The respondents in this case, a group of 35 people, six of which minors and all the rest aged 20-40, from Bangladesh, Afghanistan and Pakistan, were walking separated in small groups on the streets in the Italian city of Trieste, when they were stopped by five Italian police officers with one police car and 10 Italian army officers, men and women, around 9:00 am, on the 5th of July 2020.
The officers shouted orders in Italian to the respondents and made them sit on the side of the street for around one hour, according to the respondent’s memory. The group was frisked by the officers and had their backpacks checked as well. After one hour, a bus arrived and the respondents were loaded on it and driven to a place which the respondent describes as a “close army camp”, close to which there was a “park” and another “open camp”. Two of the 15 officers travelled in the bus with the group.
At the camp, the respondent interacted with two police officers, one male and one female, wearing official blue uniforms. A Pakistani translator, whom the respondent describes as “bad”, mediated the whole administrative procedure at the police station.
“We want speak with translator but he not speak with me, no listen and no care”, says the respondent referring to the translator’s behaviour.
The respondents were asked for personal information and had the fingerprints of all fingers of both hands taken, as well as pictures of their faces. The respondent did ask for asylum but the officers told him “no asylum”. The officers gave to the respondents a document written in Italian, which they could not understand. At the camp, the respondents did receive some biscuits to eat but were denied water.
Around 5:30 pm on the same day, a total of 10 individuals were pushed back to Slovenia by the Italian police. Three were loaded in a police car driven by one male and one female Italian police officer and the other seven were loaded in a police van. After an approximately 15 minute-long trip, the group reached the border to Slovenia. They waited in the Italian police car for around half an hour, and could step out of it only when an unspecified number of Slovenian police officers arrived with a police van and a police car, loaded all 10 individuals and drove them to a police station. The respondent does not remember for how long they travelled.
Before accessing the police station, the whole group was frisked “body and clothes”. Once inside, they interacted with two people, supposedly officers, wearing “civil clothes”, who asked them for personal information. A policewoman took their fingerprints as well as pictures of their faces. The respondents were also asked how they reached Italy. At the station, the Slovenian police withheld the document which the Italian police had released to the respondents.
They spent the whole night at the police station and, around 12:00 noon, on the afternoon on the 6th of July 2020, they were loaded in a police van driven by two Slovenian police officers. The group of respondents did not know where they were travelling to and they could not see outside, since no window was at the back of the van. According to the respondent, the trip lasted many hours, maybe six or seven, after which the van reached the Croatian border. There, around 7:00 pm on the 6th of July 2020, the Slovenian police pushed the group of 10 back to Croatia, by handing them over to the Croatian police.

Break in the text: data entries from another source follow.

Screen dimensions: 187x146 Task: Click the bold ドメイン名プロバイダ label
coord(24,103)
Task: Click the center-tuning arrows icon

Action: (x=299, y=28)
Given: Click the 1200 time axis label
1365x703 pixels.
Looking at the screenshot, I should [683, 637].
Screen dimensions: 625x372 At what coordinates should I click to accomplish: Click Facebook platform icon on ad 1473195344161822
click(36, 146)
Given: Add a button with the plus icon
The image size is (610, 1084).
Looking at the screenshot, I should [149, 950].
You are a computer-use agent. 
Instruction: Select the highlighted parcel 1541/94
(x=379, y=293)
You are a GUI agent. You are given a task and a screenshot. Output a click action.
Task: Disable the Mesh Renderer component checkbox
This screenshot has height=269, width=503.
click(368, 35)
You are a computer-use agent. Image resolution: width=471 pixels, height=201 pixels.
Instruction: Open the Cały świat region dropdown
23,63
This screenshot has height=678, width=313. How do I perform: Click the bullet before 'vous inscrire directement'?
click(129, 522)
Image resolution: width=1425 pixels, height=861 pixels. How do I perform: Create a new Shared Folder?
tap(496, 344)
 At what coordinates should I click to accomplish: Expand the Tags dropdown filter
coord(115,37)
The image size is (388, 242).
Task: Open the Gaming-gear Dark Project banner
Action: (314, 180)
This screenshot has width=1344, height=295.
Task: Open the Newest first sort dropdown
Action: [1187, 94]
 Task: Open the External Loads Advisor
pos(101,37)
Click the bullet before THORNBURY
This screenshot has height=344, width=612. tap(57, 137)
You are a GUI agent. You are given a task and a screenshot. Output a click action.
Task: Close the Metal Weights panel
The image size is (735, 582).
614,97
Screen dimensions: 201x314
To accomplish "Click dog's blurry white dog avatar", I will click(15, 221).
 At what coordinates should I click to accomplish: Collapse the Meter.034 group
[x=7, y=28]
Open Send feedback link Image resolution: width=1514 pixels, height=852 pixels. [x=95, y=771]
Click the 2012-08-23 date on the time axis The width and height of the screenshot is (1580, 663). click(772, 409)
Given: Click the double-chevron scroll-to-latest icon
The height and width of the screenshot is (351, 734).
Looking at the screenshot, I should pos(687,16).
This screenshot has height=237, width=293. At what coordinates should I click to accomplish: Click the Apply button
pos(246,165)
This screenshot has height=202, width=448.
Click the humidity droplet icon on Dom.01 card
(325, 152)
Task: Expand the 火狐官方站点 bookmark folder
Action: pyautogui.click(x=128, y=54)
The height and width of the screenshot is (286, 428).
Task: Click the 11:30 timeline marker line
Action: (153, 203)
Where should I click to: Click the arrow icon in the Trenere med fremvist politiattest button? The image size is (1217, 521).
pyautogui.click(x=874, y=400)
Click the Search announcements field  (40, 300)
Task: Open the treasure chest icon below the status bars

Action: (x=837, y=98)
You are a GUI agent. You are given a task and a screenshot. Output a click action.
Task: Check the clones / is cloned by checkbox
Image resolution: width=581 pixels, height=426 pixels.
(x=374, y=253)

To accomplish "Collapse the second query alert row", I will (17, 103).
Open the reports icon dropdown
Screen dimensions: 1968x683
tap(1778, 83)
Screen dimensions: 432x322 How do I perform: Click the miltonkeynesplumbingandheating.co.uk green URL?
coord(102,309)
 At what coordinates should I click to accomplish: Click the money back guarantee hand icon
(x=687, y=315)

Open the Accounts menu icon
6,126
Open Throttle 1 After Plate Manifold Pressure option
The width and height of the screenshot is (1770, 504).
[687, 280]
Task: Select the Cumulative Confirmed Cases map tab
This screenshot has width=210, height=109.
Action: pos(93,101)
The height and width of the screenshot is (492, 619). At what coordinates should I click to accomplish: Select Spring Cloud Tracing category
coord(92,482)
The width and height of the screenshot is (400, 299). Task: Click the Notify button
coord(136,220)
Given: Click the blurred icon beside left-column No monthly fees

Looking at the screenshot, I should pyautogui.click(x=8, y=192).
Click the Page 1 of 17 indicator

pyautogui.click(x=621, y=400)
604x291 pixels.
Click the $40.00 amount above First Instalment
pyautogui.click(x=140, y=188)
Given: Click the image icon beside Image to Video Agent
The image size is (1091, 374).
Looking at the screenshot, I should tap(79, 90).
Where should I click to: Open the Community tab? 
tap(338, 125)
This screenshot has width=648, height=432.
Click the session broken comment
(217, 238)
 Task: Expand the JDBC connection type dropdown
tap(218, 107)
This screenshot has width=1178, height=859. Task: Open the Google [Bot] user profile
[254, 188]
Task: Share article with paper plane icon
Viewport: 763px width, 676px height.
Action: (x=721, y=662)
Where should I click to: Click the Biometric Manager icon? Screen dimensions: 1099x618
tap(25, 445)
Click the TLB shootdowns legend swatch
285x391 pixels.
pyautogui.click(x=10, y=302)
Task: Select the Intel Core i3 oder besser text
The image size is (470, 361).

The group were loaded in another police van driven by two Croatian police officers, which headed directly to the border to Bosnia Herzegovina (approximate coordinates 45.143023, 15.772111).
“This time very darkness, I not see and I am too much thinking police hitting this time”, says the respondent, explaining how he feared to be beaten up heavily at the border.
There, around 12 Croatian officers were waiting in line for the group to come. The officers beat them with the batons and then the respondents were pushed back to Bosnia Herzegovina, around 11:00 pm, according to the respondent. After walking for around two hours and half, the respondents reached the city of Velika Kladusa, BiH, on the 7th of July 2020.